This is the first collection of Brian Ferneyhough's music to be issued on the Kairos label. Featuring cracking performances by Australia's ELISION ensemble, conducted by Franck Ollu and Jean Deroyer, the selection focuses on relatively recent works, most of which see the English composer tacking the concerto form.
As Richard Toop writes in his sleeve-notes, the generic focus of the concerto brings up for the listener the issue of Ferneyhough's relation to the composers of the past and to the western art music tradition a relation that can't be anything other than fraught with a high modernist such as Ferneyhough, whose musical language seems to do its level best to avoid any easy communicability.

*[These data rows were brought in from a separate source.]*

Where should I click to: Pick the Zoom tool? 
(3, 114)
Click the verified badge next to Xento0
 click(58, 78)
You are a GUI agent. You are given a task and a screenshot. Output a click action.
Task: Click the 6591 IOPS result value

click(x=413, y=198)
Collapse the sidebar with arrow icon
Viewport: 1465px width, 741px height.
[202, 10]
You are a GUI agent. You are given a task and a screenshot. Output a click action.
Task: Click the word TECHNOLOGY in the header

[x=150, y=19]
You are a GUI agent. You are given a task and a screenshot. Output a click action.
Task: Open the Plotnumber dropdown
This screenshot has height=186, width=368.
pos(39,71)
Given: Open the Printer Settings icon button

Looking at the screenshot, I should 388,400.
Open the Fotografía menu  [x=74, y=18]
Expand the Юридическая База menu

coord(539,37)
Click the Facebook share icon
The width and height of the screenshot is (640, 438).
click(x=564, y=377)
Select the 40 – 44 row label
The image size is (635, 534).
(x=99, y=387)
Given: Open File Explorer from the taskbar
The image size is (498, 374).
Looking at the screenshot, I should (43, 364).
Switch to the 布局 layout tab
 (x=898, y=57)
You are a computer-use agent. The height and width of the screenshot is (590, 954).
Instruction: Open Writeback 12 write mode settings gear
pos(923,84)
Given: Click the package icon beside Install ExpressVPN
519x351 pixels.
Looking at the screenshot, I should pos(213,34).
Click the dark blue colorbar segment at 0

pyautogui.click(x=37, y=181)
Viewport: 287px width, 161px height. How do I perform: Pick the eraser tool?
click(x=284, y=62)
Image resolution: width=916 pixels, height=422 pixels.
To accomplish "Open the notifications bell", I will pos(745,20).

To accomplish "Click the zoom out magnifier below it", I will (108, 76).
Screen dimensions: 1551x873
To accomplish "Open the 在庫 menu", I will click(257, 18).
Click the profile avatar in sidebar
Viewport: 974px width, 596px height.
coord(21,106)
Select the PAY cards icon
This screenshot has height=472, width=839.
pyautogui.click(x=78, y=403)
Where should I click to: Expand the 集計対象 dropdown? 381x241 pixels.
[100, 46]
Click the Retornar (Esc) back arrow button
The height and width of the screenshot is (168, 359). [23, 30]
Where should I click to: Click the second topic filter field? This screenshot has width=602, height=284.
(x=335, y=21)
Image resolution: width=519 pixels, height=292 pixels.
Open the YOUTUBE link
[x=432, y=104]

But perhaps as interesting here is the side of the music that doesn't relate to any tradition or genre, the side that faces onto the abyss across whose edge the music skirts. In considering Ferneyhough it might be said that in his work music is made to occur despite the act of composition as well as because of it. This tension is something he acknowledges and explores, and which provides some of the interest of his work.
Terrain, for violinist and ensemble, was one of the first works I heard by Ferneyhough. I remember at the time finding it difficult to listen to, the violence of the violin part giving an intimidating invitation to the novice listener. Encountered again after an interval of years, it's much easier to appreciate. Apart from its crystalline solo discourse (played superbly by Graeme Jennings), well balanced binary form and the weight of the ensemble (the work uses the same ensemble as Var่se's Octandre, a work Ferneyhough says decided that 'composing became my definitive goal in life'), I now see a cartoonish quality to its splayed and spliced musical effects, all seeming to bump off each other yet made incongruously congruent, like a motley band of animals all caught in the glue of some quicksand. The theory behind the music may be forbiddingly serious, but the music itself can seem comic, even ramshackle.
no time (at all), for two guitars, sees the instruments tuned a quarter tone apart. This dyadic partnership is mirrored in the fact that some of the musical material of the five movements is used twice the whole has an arch form, with the second and fourth movements using the same material swapped from one guitar to the other, traversing the unexpectedly vast acoustic space of a quarter tone. It probably says something about the auditory character of Ferneyhough's musical language that despite no time (at all) lifting its material almost verbatim from the guitar parts of the ensemble work Les Froissements d'ailes de Gabriel (which features later on this disc), you would never notice the kinship.
Speaking of La Chute d'Icare, Toop remarks that, 'Ferneyhough is scarcely a latter-day exponent of programme music!' before proceeding to give us a detailed programmatic description of how the work musically represents sorry Icarus's fall. (But of course, the lengthy theoretical explanations many composers lump on their works amounts to a sort of programme music too.) In any case, the work is a compelling one, featuring a solo clarinet whose opening swirling, round and round in a vortex, soon moves away into a failing trajectory, the small ensemble providing its context.
Incipits, for solo viola, 'obbligato' percussion and ensemble, is a work in the composer's words, 'consisting mostly of beginnings, in that each of the seven sections brusquely enunciates a new set of postulates, often before the preceding section has been fully worked out.' It is a little calmer than the other works on the disc but no less complex for that; indeed, the impression is given, as elsewhere in Ferneyhough's music, of the notes as obeying the logic of Brownian motion.
Ferneyhough's indebtedness to Webern can be heard on the disc's closing work, Les Froissements d'ailes de Gabriel, which is also the second scene from Ferneyhough's opera Shadowtime. Fifteen minutes long, it is composed of 124 small fragments strung together in quick sequence. Each on its own would make for a meticulously sculpted miniature, self-sufficient, a world unto itself; together, though, they flash by in a time that seems not their own we hear them as in a montage rather than in the slow expansive time in which they 'should' exist, something that mirrors the temporal displacement of the archangel Gabriel on earth.
From beginning to end the performances from ELISION are astonishing, doing Ferneyhough great service. And the music, though at first sight forbidding, contains a certain perverse lightness that all the theoretical baggage that accompanies it a considerable amount can never completely weigh down.